I’ve somehow, once again, gone over a month without posting. It’s so hard to find the time during the school semester, but this past month has been especially tumultuous, and so it’s been even more difficult than usual. At any rate, here I am.
I’ve thought about this particular post for several weeks now, but in light of how much this topic has been brought to my attention since becoming more public about my transness, I have finally become inspired to actually write it. Where I am from, if you are anything but the white cishet normative, you best be ready to talk about religion, and so here we are now.
I have mentioned before that I am actually a pretty spiritual person. That has not changed since accepting myself as trans. In fact, I attribute my deep spirituality largely to the struggle I have had over the years as a trans individual. This may seem counter-intuitive, but it is the truth. I may talk more about this in a future post, but for now, simply accept it as my backstory.
To date, I have tried to make this blog as much a personal narrative as possible, documenting my own view as best I can without muddying up the picture with too many citations or academic restraints. With that in mind, I am going to continue to do so when talking about religion, and assume that if you want Bible verses or other citations, you are capable of finding them on your own. What follows, therefore, will simply be the ruminations I have had in trying to understand where I fit on this mote of dust in the middle of the infinite universe.

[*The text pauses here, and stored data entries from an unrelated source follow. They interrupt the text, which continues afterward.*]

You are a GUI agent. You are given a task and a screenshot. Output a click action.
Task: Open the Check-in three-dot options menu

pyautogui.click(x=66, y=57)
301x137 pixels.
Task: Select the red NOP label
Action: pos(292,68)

So, without further ado, let’s talk about predestination vs. free will, and how being trans does or doesn’t fit within that debate.
Historically, this has been one of the most-fiercely debated topics within Christianity, though like any such debate, it is often fraught with contradiction and paradox. I am going to talk about this from a monotheistic standpoint, but conceivably, it could probably apply to any religious belief or tradition.
Basically, if one accepts predestination as Truth, then one accepts that God willfully and intentionally created and shaped every aspect of every thing, and there is no free will. God in this scenario is omniscient, and every act committed by every living thing is known before it occurs, and was decided by God long before it was ever done by whatever agent.
If one rejects that, and accepts rather the model of free will, then God may have had a hand in all things, but choice is ultimately up to the agent. If someone commits murder, for example, that was their choice, not God’s. However, God is no longer omniscient in this scenario. He cannot know what might happen in the future, because people are basically free to act as they will.
Both of these views are problematic, for obvious reasons. In the first, God created evil people to do evil things, and he cursed untold numbers of people to be born only to suffer every day of their existence from lack of food or water. He created cancer, and He decided who would contract it. The list goes on, but you get the picture.
In the second, as mentioned, God is no longer omniscient, which is a view rejected by most all Christians I know, and likely many others, as well. Perhaps he is all powerful, but He chooses not to exercise that power, because now there is “random” chance affecting all things.
So why do I mention this in a blog about being trans?
Well, basically, being trans (or gay, or anything else the religious right of the bible belt labels an “abomination”) complicates this debate even further. According to many (again, bible belt) Christians, being trans is a choice, and a wrong/evil one at that. However, if it is a choice, then that automatically means rejecting the predestination model, which also means rejecting God as omniscient/omnipotent, which would be a downright heretical assertion to many in this part of the country. Not that that really means anything, because rejecting predestination while accepting the omni-everything model seems more common than completely adopting one side or the other outright, which is a contradiction unto itself, but still…
Basically, was I made to be trans by a God who would have me burn in hell for it? Or was I made trans, and only now that I have accepted it and decided to transition am I condemned?
It’s an endless, circular argument, like any conversation on religion. I guess true to form, I don’t really accept either of those options. I think that some things are well and truly outside our ability to comprehend, and this is one of those things. Science and religion both attempt to comfort us by making us feel less small and stupid than we are, but really, pretending to know all the answers or all the Truth is simply human arrogance.
I guess the point I’m trying to make is that it doesn’t matter which option you choose to believe, if either. Getting caught up in dogma tends to lead to unnecessary hate, and is the means by which so many wicked things have historically been justified. We describe God and Heaven and all such things in terms we can understand, but ultimately, He is not a “he”, and whatever exists after this life is completely unfathomable. I hope that in this little sliver of time I’ve been given, I can be worthy of the gift of life, and I don’t think being trans is in any way a hindrance to that.
Anyway, it has officially been one month since I started HRT, which is something I’ve also just realized I’ve not written about. I’ll have to do that eventually, too; for now, I’ll just revel in the fact that I finally had time to shave my legs again, for the first time in two weeks. Man, do I hate how long it takes to do, but God do I love how it feels.
If nothing else, I get to experience that sliver of time in a much more unique way than most choose to do.